* **WHAT YOU HAVE TO DO**
Write out each line from the data below that includes the word "computer".

* **SUPPLIED DATA**
________________________________________
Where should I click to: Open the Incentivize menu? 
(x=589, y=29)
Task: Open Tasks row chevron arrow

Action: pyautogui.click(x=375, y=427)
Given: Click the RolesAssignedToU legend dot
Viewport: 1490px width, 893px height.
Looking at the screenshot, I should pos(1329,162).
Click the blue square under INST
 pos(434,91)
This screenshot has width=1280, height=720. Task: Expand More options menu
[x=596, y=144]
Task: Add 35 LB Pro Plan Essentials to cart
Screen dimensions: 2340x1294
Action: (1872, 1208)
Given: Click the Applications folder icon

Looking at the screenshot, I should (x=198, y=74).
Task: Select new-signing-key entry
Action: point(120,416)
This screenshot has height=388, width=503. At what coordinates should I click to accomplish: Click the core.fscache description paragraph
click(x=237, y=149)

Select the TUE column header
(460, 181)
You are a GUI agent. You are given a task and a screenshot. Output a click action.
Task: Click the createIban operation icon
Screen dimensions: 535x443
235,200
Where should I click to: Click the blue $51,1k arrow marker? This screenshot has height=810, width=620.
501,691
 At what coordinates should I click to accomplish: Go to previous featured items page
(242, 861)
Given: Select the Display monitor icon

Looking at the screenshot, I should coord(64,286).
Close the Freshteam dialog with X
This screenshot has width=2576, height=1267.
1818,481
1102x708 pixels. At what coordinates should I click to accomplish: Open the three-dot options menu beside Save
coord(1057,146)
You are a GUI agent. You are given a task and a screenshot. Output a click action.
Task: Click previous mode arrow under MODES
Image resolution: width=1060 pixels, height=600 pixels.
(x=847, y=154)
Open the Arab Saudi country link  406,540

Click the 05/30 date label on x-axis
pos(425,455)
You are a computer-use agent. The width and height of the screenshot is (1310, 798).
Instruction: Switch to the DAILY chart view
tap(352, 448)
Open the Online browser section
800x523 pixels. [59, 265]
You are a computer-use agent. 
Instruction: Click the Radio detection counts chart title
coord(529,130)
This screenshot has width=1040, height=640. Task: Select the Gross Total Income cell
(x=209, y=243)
________________________________________
* **OUTPUT**
You are a computer-use agent. The width and height of the screenshot is (1310, 798).
You are a computer-use agent. 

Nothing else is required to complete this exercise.